(GIVEN DATA)

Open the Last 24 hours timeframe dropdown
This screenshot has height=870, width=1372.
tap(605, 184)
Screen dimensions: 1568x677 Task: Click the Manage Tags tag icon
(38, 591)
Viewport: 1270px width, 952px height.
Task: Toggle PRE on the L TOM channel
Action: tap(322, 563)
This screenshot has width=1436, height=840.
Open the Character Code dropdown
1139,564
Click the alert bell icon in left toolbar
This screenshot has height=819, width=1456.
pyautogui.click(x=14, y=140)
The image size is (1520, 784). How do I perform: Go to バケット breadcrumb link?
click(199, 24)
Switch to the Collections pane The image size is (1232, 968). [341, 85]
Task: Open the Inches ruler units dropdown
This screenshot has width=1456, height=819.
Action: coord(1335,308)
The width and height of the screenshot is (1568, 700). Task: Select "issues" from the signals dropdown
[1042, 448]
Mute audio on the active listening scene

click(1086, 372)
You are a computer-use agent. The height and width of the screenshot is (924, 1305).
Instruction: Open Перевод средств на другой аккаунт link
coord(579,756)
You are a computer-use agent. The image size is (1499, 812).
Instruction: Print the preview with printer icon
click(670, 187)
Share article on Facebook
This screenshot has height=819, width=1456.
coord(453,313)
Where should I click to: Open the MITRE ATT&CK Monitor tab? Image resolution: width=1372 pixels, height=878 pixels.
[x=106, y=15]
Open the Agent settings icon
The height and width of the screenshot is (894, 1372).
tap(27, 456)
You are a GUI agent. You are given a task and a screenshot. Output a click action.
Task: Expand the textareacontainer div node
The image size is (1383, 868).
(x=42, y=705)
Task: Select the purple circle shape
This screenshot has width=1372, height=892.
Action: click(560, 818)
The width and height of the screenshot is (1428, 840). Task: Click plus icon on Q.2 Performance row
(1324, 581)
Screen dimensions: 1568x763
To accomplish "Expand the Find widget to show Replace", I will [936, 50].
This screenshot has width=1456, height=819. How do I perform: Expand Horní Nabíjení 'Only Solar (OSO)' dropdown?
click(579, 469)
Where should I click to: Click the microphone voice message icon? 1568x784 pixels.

(End GIVEN DATA)

> TASK TO COMPLETE: Using the records above, report the count of lines holding "computer" and nothing else.

> RESPONSE TO THE TASK: 2